Even though the transition rates to psychosis are quite low (around 20% in the first year),34 patients with an at-risk mental state for psychosis have an increased risk of developing other poor outcomes.35 If GPs are to feel confident that identifying such patients will improve treatment outcomes, then specific interventions for managing these patients need to be identified.

In the meantime, GPs might be reassured by recent evidence that shows non-specific psychosocial interventions, for example, supportive psychotherapy focusing on social relationships, and assistance with accommodation and monitoring, could also improve patients’ outcomes.10,11 It is possible that some of these interventions may be delivered in primary care, and that shared-care models with input from secondary care services would be beneficial to patients at risk of psychosis.
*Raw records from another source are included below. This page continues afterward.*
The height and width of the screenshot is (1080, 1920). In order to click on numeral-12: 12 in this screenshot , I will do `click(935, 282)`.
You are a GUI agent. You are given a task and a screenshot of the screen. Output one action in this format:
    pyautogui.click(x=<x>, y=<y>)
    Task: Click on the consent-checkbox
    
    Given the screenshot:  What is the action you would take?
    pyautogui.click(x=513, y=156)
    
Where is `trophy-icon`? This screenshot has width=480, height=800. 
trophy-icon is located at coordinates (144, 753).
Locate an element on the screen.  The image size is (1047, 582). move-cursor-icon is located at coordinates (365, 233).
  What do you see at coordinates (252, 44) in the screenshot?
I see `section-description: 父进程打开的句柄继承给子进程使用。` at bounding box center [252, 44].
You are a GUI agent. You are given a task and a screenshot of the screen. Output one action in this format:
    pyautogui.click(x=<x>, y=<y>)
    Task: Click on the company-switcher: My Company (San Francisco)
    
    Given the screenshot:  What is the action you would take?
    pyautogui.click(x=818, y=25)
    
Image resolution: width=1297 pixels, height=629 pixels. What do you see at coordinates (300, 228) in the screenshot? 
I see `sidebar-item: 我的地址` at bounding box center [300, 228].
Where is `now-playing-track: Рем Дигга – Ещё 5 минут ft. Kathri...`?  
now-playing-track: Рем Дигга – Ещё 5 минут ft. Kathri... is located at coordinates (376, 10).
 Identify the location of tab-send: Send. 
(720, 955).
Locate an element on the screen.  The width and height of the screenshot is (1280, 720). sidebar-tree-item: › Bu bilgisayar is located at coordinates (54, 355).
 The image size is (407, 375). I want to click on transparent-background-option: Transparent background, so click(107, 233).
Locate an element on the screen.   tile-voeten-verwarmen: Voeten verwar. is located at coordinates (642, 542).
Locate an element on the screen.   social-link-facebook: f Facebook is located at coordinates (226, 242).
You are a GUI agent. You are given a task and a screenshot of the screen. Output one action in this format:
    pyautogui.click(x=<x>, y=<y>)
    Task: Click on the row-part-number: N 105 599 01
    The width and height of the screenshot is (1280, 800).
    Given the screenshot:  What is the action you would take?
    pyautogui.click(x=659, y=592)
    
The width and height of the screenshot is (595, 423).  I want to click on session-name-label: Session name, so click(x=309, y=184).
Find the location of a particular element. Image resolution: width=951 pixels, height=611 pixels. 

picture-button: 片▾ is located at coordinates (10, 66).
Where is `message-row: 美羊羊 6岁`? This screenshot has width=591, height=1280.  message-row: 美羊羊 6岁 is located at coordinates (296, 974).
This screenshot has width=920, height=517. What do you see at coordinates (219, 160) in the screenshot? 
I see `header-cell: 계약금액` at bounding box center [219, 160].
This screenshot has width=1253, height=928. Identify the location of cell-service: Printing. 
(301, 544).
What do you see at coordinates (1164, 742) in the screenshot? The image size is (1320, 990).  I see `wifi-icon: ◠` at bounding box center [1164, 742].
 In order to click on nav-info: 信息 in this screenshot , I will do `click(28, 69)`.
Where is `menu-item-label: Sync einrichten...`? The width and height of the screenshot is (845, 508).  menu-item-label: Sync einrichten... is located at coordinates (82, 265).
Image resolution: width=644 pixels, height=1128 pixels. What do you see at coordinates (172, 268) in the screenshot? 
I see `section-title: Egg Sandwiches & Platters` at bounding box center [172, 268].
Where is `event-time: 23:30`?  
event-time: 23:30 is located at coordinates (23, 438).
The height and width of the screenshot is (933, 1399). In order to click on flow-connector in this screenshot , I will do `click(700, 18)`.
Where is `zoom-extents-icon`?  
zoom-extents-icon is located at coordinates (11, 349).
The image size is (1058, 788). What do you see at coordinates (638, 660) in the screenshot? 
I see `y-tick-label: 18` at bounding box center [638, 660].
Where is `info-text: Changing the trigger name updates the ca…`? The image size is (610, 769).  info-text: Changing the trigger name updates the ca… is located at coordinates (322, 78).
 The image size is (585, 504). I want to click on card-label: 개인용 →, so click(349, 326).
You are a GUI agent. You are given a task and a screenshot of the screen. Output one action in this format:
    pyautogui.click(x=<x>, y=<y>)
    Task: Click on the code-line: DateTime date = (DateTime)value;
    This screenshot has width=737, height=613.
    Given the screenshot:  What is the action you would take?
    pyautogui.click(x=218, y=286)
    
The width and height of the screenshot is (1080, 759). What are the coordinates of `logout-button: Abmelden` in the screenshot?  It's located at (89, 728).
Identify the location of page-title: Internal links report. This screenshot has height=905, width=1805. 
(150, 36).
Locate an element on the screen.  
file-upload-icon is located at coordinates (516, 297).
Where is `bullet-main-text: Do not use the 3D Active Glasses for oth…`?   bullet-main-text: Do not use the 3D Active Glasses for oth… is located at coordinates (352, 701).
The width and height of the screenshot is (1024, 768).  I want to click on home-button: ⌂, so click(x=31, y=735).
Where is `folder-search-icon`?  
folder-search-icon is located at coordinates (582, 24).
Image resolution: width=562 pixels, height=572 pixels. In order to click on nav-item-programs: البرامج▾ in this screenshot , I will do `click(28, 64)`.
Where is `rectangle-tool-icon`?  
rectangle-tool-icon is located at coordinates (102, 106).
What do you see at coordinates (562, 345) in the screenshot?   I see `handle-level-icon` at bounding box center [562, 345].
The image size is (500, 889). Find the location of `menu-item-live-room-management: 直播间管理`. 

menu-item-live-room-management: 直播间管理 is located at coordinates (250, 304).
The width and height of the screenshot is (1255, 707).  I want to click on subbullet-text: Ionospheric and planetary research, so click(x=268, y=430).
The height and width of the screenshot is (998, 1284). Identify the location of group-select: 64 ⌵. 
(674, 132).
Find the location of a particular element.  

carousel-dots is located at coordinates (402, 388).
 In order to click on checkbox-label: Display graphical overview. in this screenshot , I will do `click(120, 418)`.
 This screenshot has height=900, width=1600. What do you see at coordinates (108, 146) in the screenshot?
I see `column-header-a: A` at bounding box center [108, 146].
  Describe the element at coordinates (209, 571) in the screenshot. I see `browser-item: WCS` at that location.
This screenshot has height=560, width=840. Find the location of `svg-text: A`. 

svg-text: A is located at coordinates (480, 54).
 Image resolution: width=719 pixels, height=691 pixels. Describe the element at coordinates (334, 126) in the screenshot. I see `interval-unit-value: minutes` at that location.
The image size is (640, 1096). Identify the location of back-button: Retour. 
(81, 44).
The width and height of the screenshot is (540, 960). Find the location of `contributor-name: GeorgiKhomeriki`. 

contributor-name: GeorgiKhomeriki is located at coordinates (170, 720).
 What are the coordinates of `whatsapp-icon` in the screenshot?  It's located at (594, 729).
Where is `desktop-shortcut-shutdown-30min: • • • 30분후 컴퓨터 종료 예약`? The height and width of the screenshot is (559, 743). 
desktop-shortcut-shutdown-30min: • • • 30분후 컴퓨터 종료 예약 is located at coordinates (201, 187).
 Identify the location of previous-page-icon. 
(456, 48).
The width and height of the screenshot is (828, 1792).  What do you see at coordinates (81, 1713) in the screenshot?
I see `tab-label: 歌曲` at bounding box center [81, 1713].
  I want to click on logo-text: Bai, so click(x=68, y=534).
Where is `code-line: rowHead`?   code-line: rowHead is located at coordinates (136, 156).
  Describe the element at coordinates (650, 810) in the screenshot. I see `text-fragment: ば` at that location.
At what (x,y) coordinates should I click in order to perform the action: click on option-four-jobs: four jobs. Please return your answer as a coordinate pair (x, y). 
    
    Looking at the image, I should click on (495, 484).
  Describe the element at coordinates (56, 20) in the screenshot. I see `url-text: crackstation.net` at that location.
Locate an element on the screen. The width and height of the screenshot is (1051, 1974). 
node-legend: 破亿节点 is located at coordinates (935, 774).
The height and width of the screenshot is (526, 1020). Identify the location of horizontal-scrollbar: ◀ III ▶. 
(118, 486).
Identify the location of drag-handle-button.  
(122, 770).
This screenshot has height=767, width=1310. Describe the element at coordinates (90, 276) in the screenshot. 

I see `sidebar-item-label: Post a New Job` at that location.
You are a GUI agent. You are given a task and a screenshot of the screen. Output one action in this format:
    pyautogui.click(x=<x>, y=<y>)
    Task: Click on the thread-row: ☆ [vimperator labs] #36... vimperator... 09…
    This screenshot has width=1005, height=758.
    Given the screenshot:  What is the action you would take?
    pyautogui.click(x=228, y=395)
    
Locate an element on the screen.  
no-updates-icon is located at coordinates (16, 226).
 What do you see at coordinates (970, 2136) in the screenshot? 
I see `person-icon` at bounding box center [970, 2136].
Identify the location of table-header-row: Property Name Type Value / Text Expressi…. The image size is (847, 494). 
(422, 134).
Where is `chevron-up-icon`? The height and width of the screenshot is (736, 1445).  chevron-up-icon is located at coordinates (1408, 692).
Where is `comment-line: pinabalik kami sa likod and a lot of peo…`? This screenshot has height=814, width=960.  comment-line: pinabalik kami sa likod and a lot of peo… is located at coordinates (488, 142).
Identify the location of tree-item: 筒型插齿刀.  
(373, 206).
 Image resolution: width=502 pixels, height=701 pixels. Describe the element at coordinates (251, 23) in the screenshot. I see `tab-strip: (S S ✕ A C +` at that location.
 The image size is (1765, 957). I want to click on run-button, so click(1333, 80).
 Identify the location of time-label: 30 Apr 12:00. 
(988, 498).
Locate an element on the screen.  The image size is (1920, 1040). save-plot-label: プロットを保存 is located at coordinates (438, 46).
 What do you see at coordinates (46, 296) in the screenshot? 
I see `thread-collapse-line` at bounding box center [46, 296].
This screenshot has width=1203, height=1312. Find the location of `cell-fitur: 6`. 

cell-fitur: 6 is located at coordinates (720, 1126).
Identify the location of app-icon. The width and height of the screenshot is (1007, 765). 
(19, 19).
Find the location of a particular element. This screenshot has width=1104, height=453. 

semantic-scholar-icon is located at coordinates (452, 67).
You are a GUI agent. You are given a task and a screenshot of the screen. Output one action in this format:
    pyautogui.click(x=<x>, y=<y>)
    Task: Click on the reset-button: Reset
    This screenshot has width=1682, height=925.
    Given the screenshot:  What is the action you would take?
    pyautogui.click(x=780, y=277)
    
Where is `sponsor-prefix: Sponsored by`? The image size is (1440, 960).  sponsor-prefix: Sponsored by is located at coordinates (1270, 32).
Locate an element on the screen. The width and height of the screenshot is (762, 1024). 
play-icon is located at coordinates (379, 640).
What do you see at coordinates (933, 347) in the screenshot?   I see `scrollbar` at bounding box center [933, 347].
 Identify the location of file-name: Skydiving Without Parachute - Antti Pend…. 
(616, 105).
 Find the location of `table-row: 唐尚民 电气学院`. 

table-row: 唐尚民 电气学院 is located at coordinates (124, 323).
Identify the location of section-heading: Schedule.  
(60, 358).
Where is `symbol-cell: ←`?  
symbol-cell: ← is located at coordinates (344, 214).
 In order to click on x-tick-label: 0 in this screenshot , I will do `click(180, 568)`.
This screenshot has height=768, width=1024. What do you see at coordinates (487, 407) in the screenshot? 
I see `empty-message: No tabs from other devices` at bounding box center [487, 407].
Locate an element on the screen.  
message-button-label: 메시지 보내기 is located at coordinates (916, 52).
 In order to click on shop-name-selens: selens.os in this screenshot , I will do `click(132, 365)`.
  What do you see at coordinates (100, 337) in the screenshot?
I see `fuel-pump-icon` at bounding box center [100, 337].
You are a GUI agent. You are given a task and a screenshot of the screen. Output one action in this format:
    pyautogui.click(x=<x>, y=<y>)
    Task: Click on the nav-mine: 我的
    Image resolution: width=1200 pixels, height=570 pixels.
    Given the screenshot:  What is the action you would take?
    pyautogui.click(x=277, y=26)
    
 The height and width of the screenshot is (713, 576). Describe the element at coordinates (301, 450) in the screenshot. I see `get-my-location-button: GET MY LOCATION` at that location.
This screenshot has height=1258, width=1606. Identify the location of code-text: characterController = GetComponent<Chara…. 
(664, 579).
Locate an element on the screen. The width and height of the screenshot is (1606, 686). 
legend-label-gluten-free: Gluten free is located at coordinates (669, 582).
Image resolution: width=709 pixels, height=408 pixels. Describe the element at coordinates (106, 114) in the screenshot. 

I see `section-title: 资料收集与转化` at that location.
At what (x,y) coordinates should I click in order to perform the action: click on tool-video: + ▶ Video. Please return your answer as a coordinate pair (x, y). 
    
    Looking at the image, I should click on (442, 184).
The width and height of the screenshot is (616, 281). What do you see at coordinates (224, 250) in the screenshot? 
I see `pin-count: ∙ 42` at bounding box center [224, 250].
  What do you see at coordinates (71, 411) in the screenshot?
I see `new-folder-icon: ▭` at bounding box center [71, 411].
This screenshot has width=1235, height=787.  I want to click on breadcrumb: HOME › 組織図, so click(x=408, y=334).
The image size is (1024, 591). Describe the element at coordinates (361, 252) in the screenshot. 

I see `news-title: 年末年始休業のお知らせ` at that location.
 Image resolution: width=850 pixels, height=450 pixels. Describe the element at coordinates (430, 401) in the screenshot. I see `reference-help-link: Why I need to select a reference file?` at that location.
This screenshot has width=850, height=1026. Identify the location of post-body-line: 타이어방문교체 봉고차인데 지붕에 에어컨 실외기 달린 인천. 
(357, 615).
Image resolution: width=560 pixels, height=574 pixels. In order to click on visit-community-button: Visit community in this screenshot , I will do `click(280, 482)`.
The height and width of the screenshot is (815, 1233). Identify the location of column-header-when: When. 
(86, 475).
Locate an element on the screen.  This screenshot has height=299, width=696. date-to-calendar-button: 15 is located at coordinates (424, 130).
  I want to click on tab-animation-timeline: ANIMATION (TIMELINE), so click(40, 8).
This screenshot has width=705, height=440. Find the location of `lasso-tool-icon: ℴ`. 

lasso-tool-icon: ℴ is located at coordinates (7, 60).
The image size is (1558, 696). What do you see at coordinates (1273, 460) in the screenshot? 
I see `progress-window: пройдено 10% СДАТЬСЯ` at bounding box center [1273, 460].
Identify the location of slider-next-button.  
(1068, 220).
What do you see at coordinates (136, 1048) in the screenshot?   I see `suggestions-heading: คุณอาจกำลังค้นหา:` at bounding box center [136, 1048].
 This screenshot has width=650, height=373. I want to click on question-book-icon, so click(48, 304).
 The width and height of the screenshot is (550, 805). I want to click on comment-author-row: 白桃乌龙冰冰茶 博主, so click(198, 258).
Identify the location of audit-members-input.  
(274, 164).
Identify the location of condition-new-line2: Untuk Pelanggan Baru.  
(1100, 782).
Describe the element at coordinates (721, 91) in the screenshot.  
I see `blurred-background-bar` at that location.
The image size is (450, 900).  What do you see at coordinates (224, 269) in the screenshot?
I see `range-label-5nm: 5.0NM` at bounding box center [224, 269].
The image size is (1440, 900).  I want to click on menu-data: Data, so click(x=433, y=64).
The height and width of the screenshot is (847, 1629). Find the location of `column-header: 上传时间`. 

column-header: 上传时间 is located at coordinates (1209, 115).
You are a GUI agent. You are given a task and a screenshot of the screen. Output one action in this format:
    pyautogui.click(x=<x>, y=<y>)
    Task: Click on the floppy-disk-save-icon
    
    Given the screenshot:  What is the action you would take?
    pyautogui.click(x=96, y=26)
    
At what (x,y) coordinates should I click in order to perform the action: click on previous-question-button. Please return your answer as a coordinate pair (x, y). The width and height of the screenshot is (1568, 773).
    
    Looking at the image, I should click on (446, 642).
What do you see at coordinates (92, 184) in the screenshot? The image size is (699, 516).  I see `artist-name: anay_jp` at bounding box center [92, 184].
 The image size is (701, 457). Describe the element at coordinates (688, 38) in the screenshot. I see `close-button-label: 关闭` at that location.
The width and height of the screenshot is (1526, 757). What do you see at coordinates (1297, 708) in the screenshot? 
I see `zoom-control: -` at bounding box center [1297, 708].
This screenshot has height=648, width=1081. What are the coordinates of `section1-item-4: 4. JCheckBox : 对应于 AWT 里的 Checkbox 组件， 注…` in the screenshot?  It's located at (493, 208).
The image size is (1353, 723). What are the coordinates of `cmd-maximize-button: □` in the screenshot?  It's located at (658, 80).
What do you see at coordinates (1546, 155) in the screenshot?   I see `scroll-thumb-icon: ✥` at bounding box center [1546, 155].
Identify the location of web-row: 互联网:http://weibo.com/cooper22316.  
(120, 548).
This would be especially relevant for GPs working in areas where secondary care services are not funded to work with these particular patients, and where the duty of care rests with the GP.

In the light of evidence showing that the onset of psychosis can be prevented, it is important that clinicians identify these patients and intervene early. However, the authors are aware that early identification and provision of treatment will be challenging where there are limited resources.

Implications for research and practice

Clinical guidelines recommend that people who may be at risk of developing psychosis should be referred without delay to specialist services.9 However, GPs may not be familiar with this concept, and need more training on how to identify this patient group. Continuity of care is likely to help identify people with an at-risk mental state for psychosis as it improves the therapeutic relationship and may encourage patients to disclose psychotic experiences. Therefore, where possible, GP practices should support continuity of care. At the same time, access to specialist services should be improved, so that once GPs identify potential patients with an at-risk mental state for psychosis, there is a pathway for them to be assessed by specialist services and offered treatment.

Future research should explore how GPs manage patients who are potentially at risk of psychosis, and develop programmes for a better identification and management of this patient group which would take into consideration the limitations of working in resource scarce environments.

Acknowledgments

The authors are grateful to all GPs who took part in the study, and the two CRNs who helped with recruitment.

Funding

This study was funded by the National Institute for Health Research (NIHR) Biomedical Research Centre at University Hospitals Bristol NHS Foundation Trust and the University of Bristol (grant reference number: BRC-1215-20011). The views expressed in this publication are those of the authors and not necessarily those of the NHS, the NIHR, or the Department of Health and Social Care. The sponsor of the study is the University of Bristol.

Ethical approval

South West-Cornwall and Plymouth Research Ethics Committee, formerly South West-Exeter Research Ethics Committee (reference number: 18/SW/0037, 29.03.2018).

Provenance

Freely submitted; externally peer reviewed.

Competing interests

The authors have declared no conflicting interests.